*TEXT SHOWN:*
──────────
Looks like the cosine law to me.
 
VietDao29 said:
Do you mean:
if [tex]\arccos p + \arccos q + \arccos r = 180[/tex] then [tex]\sqrt{p} + \sqrt{q} + \sqrt{r} + 2pqr = 1[/tex]?
Maybe I am wrong, but if you mean that, it's a wrong problem.
p = 0.573576
q = 0.422618
r = 0.5
Am I missing something?
Viet Dao,
To me it quite clearly reads as:

[tex]p^2 + q^2 + r^2 + 2pqr = 1[/tex]
 
Dear me, how can I made such a stupid mistake? :mad:
Viet Dao,
 
If θ= arc cos[p], φ= arccos[q], ψ= arccos[r], then
saying that "arc cos[p] +arc cos[q] +arc cos[r] =180" is simply saying that θ+φ+ψ= 180 or that θ, φ, ψ are angles in a triangle.
 
acos(p radians)+acos(q radians)+acos(r radians) = 180 degrees = π radians?
 
ϖ radians
 
Π radians
 
  • #10
3.1415... radians
 
  • #11
Yes, but the original post said "arc cos[p] +arc cos[q] +arc cos[r] =180" which only makes sense if the angles are given in degrees.
 
  • #12
if the angles are given in degrees then
p*p + q*q + r*r +2*p*q*r != 1
 
  • #13
bao_ho said:
if the angles are given in degrees then
p*p + q*q + r*r +2*p*q*r != 1
And why is that ? p, q, r are NOT angles !
 
  • #14
"arc cos" is simply the inverse cosine or "cos -1"
──────────
*DATA LINES:*
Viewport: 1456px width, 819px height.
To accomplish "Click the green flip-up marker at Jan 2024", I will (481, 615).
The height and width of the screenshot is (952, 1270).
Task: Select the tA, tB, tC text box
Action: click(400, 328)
──────────
*TASK DIRECTIONS:* Quote the forum thread on the arccos identity word for word, from "Dear me, how" to "degrees = π radians?".

*EXERCISE RESULT:*
Dear me, how can I made such a stupid mistake? :mad:
Viet Dao,
 
If θ= arc cos[p], φ= arccos[q], ψ= arccos[r], then
saying that "arc cos[p] +arc cos[q] +arc cos[r] =180" is simply saying that θ+φ+ψ= 180 or that θ, φ, ψ are angles in a triangle.
 
acos(p radians)+acos(q radians)+acos(r radians) = 180 degrees = π radians?